The study discusses the double standard in male and female sexuality and its therapeutic implications. The study examined men's experiences of unwanted sexual activity driven by physical or psychological pressure or societal expectations. Researchers administered a 51‑item questionnaire to 507 men and 486 women, then used factor analysis to group items into 13 reasons and compared gender differences.
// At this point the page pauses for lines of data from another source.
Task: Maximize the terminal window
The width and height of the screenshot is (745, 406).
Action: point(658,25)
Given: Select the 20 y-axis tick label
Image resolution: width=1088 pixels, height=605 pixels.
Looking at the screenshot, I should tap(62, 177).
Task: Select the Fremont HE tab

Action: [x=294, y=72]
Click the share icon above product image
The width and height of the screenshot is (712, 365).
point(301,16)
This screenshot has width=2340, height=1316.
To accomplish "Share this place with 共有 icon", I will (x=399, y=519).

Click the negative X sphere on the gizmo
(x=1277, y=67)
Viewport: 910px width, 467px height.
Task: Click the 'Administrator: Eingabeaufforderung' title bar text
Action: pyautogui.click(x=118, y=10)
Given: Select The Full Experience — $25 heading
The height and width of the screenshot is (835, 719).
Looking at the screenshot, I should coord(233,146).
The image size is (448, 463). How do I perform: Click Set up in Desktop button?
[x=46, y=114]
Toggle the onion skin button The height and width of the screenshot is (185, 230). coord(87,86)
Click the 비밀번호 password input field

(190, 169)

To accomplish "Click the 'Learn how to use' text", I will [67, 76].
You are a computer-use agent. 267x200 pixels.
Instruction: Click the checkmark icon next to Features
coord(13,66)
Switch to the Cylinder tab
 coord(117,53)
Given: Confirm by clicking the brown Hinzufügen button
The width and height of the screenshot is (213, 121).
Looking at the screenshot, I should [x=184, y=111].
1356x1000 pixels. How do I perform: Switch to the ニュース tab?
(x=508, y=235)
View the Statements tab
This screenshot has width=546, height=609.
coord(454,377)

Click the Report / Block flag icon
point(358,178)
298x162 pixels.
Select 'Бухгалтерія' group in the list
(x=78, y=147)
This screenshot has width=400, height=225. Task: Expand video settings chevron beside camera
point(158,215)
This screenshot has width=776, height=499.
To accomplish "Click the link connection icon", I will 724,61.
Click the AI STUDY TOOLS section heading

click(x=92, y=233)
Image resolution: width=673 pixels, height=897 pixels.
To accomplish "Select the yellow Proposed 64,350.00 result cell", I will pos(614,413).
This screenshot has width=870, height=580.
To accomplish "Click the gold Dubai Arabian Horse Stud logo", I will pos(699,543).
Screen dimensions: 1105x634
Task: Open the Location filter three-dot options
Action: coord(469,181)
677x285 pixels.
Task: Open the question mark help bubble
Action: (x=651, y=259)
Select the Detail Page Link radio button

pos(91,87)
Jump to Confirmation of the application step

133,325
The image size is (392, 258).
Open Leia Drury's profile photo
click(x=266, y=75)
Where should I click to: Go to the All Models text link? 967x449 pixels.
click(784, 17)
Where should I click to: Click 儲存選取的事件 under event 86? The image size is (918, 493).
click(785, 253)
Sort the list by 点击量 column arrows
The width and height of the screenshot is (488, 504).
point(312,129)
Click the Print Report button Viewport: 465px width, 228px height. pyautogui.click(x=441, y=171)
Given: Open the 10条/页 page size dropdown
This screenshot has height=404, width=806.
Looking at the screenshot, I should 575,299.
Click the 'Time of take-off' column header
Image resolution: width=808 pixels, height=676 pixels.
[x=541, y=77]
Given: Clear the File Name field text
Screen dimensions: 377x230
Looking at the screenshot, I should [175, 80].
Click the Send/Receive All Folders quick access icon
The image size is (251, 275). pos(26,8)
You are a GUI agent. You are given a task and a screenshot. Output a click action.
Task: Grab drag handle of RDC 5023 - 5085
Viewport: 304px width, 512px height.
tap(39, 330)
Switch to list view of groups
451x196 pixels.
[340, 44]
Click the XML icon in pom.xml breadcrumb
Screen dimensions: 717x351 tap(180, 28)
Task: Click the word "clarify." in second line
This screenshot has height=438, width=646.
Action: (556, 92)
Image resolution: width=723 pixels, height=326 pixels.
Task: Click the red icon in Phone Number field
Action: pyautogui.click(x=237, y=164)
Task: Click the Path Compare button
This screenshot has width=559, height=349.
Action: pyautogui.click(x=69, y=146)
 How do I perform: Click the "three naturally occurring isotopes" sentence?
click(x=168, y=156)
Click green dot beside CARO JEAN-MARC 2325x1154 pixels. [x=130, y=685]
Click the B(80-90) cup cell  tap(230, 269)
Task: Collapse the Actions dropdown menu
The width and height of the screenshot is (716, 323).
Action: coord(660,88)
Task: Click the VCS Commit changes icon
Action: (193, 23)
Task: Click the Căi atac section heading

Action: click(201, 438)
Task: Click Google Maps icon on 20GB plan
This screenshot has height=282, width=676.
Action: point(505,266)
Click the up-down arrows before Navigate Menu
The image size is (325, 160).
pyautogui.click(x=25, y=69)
Women reported higher overall rates of unwanted sexual activity, whereas men reported higher rates of unwanted intercourse; gender differences emerged in specific reasons, with women more often citing five reasons and men citing two (peer pressure, desire for popularity), and all eight reasons for unwanted intercourse were more common among men.

Abstract

We investigated men's experience with unwanted sexual activity—including unwanted kissing, petting, or intercourse—engaged in because of physical or psychological pressure or from societal expectations about male sexuality. We developed a questionnaire asking if respondents had ever engaged in unwanted sexual activity for any of 51 reasons. This questionnaire was administered to 507 men and 486 women. More women (97.5%) than men (93.5%) had experienced unwanted sexual activity; more men (62.7%) than women (46.3%) had experienced unwanted intercourse. Using factor analysis, we grouped the 51 questionnaire items into 13 general reasons; we then compared percentages of men and women who had engaged in unwanted sexual activity for these 13 reasons. There were seven sex differences in reasons for unwanted sexual activity: Five were more frequent for women than men; two reasons were more frequent for men than women—peer pressure and desire for popularity. There were eight sex differences in reasons for unwanted intercourse; more men than women had engaged in unwanted intercourse for all eight. The double standard for male and female sexuality and implications for therapy are discussed.